**** RECORDS SHOWN ****

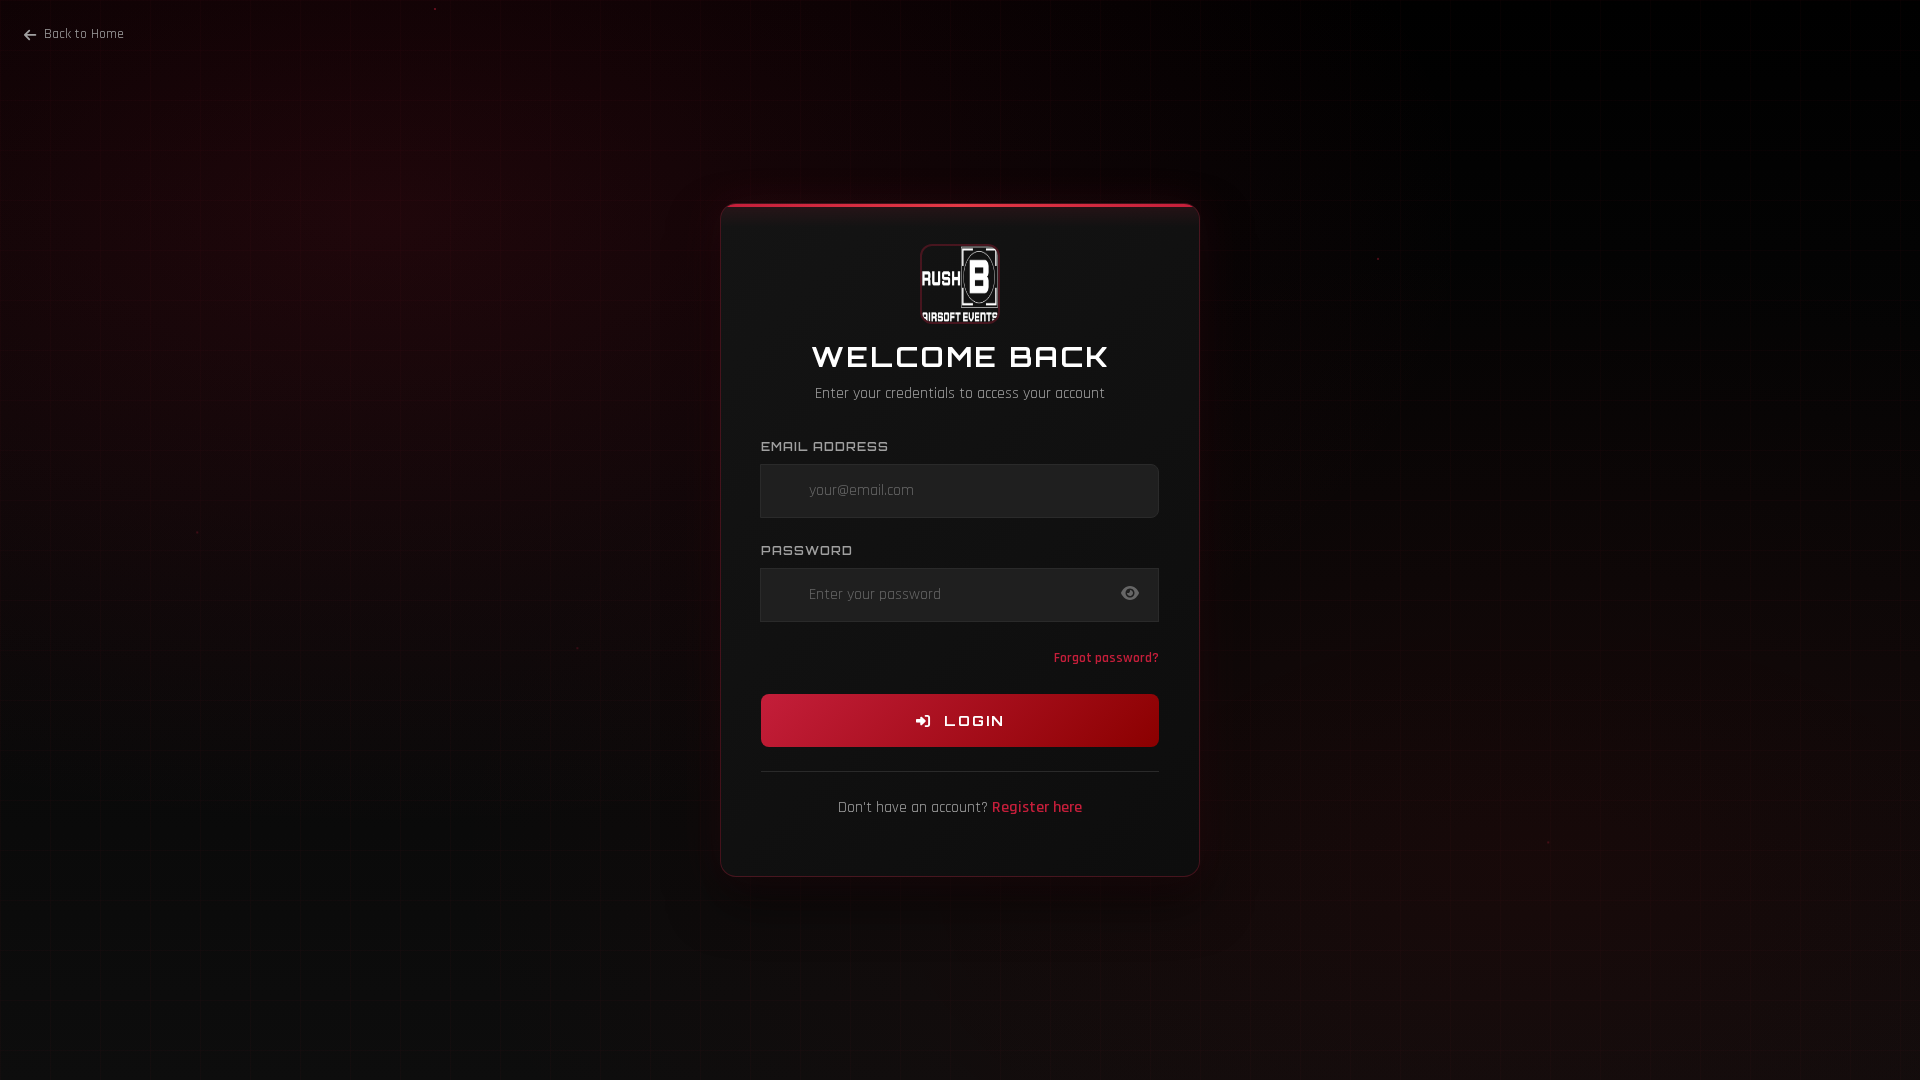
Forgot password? (1106, 658)
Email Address (825, 446)
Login (968, 720)
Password (807, 550)
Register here (1037, 807)
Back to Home (84, 34)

****

*INSTRUCTIONS TO FOLLOW*
Return every entry word for word, minus the pictures.

*EXPECTED OUTPUT*
Forgot password? (1106, 658)
Email Address (825, 446)
Login (968, 720)
Password (807, 550)
Register here (1037, 807)
Back to Home (84, 34)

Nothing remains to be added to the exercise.